Apuntes sobre “El jockey”, la nueva película de Luis Ortega
Es extraña la película y más extraña la trama. Son las mamushkas que entran y salen por orden de aparición en una pantalla que no deja respiro por la acción, las pausas, los silencios, la obligación del espectador de ver porqué ocurre lo que ocurre y lo que no sucede. Si las referencias al cine de Jorge Polaco y Leonardo Favio son un guiño imposible de soslayar, las primeras escenas muestran un mundo atroz donde hombres sin piernas, heridos, bares rotos y otros derrumbes son mostrados de una forma con inusual belleza. Por supuesto no está demás la presencia de Fellini y gran parte de neorrealismo italiano con su escena de los vagabundos que se acercan a su casa en ruinas y uno de ellos dice: "Cierra las ventanas que tienen envidia de nuestro malvón".
El jockey es eso, una flor en el medio de un pantano social, amoroso, parental y dichoso. No hay remedio para los que sufren la hostilidad diaria del capital que no se ve pero pisa fuerte y la película contiene todos los elementos de un jinete de turf que bien puede ser un obrero, un estudiante, un escritor o un bohemio. "Estás hermosa" dice el personaje que interpreta Luis Ziembrowski cuando Remo entra en una clandestinidad obligada.
Filmada en lugares reconocibles como el subte A, la Avenida de Mayo (¿un giro hacia Cortázar?) y en la puerta de la Casa de la Cultura donde funcionó el diario La Prensa entre otros sitios, el punto de vista del director Luis Ortega da un cambio brusco y eso es lo que da vida a toda la introducción, como si el realizador mientras filmaba y sus personajes bailan en la primera toma se diera cuenta de lo que correspondía a la escena siguiente. El amor, la vida en riesgo, la ignominia de los hospitales, la crueldad del malevo Ferreira a toda hora y lugar, los tres compinches (¿una forma de la amistad?) que encarnan Carnaghi, Núñez y el gran Daniel Fanego, "que se nos fue rápido", dijo Pérez Biscayart en el Festival de San Sebastián al recibir el Premio Horizontes Latinos.
El jockey es eso, una flor en el medio de un pantano social, amoroso, parental y dichoso.

> [Entradas proporcionadas]
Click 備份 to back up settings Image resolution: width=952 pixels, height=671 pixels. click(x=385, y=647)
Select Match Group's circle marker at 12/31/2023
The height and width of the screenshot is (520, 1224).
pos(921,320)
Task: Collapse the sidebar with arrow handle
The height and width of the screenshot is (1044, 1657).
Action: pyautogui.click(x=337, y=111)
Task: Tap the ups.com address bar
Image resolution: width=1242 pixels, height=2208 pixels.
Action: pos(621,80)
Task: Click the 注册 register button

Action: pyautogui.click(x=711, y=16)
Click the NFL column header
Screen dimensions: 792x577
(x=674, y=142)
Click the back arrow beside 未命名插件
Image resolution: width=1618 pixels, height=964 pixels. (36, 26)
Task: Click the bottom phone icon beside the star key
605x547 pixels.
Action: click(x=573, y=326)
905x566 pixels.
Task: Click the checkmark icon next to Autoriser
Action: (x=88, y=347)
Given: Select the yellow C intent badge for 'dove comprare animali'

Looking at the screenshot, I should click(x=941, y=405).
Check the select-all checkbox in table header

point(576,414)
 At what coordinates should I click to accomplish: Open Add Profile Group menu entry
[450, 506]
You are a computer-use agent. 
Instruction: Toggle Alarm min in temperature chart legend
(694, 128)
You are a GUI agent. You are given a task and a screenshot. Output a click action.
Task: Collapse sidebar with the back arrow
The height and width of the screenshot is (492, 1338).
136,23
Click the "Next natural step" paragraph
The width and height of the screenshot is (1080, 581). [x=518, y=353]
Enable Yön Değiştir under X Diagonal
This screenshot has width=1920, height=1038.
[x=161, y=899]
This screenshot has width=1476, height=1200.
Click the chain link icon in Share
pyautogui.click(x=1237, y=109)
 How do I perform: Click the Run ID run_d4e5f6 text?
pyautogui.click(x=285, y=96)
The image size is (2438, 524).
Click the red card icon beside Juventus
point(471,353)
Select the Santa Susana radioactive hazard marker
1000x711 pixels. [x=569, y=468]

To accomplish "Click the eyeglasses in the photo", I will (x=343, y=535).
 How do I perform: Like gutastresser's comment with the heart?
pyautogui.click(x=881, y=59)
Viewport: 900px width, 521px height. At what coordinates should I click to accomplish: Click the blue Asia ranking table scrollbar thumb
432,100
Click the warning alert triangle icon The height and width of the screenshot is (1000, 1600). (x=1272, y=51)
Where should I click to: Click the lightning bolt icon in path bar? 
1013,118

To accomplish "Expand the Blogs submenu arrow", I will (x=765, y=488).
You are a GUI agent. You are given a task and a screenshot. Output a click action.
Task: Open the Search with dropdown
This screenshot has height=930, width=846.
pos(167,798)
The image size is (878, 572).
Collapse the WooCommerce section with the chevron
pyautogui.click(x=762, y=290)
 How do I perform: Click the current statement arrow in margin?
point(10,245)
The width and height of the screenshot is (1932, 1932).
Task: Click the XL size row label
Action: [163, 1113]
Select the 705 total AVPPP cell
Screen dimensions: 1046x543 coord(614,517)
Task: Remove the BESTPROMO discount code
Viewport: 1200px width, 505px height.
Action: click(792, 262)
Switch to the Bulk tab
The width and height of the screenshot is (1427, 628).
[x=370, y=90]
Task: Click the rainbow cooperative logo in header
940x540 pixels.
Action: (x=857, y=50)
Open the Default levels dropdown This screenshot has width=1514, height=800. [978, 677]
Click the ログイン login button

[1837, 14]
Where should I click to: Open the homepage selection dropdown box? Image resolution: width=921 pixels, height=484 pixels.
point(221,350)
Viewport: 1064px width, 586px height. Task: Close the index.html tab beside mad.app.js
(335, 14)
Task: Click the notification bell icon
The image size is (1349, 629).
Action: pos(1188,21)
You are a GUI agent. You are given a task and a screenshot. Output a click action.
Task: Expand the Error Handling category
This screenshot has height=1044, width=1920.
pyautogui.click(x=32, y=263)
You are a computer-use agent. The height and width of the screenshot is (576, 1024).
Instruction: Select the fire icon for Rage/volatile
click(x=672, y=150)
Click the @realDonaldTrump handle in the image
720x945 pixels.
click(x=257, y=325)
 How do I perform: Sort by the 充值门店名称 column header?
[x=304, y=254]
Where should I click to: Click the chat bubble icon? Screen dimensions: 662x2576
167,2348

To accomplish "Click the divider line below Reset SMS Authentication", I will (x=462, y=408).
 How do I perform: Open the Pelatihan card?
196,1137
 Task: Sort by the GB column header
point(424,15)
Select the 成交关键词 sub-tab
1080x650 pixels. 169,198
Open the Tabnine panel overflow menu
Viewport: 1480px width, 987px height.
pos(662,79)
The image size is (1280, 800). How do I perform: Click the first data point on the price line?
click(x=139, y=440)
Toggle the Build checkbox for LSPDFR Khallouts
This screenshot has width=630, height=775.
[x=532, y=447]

> [Consigna de trabajo 1] Indique si cada afirmación coincide con el texto sobre la película «El jockey». Responda sí o no y cite textualmente las palabras del texto que lo deciden. (a) Parte de la película se filmó en el subte A. (b) Pérez Biscayart recibió el Premio Horizontes Latinos en el Festival de Cannes. (c) El personaje que interpreta Luis Ziembrowski dice «Estás hermosa».
> [Consigna de trabajo 2] Prosiga el texto sobre la película «El jockey» a partir de su última oración.
Las entradas constituyen un material independiente del texto de lectura.

> [Resultado 1]
(a) Sí: «Filmada en lugares reconocibles como el subte A».
(b) No: «dijo Pérez Biscayart en el Festival de San Sebastián al recibir el Premio Horizontes Latinos».
(c) Sí: «"Estás hermosa" dice el personaje que interpreta Luis Ziembrowski».

> [Resultado 2]
Es un cine de autor y la pregunta obligada es ¿el público responderá o en pocos días estará en un buen horario en el cine Gaumont?. Lo que sí es cierto es un salto estético en relación a Caja negra y Monobloc , sus primeras películas donde también pero en otro contexto recurre a personajes desclasados que van por todo y todo lo pierden. Es más que evidente que las preocupaciones ideológicas y estéticas de Ortega va en auge tanto en el cine como en TV (Historia de un clan, El marginal, Narcos) y eso lo "obliga" a ajustar el guión que por momentos es declamatorio pero no obstruye el cambio de ritmo, la falta de virtualidad, los puentes con la vida en décadas anteriores, con vínculos humanos un poco más sólidos que los que propone el mundo web de hoy en día.
Mariana di Girolamo y Daniel Giménez Cacho demuestran un compromiso total con el menú que nos deja Luis Ortega, un menú fílmico, literario, poético, con imágenes que una y otra vez deben pensarse para que no todo esté digerido en una recuadro de Netflix como bien apuntó Luis Ortega durante una entrevista. Dentro de la película hay un collage musical que encabeza Sandro interpretando “Trigal” y el baile que se hizo referencia en el inicio del filme es una subtrama que mucho tiene que ver el derrotero de los personajes y una suerte de homenaje a la belleza en el arte, a la que Ortega según parece no piensa renunciar.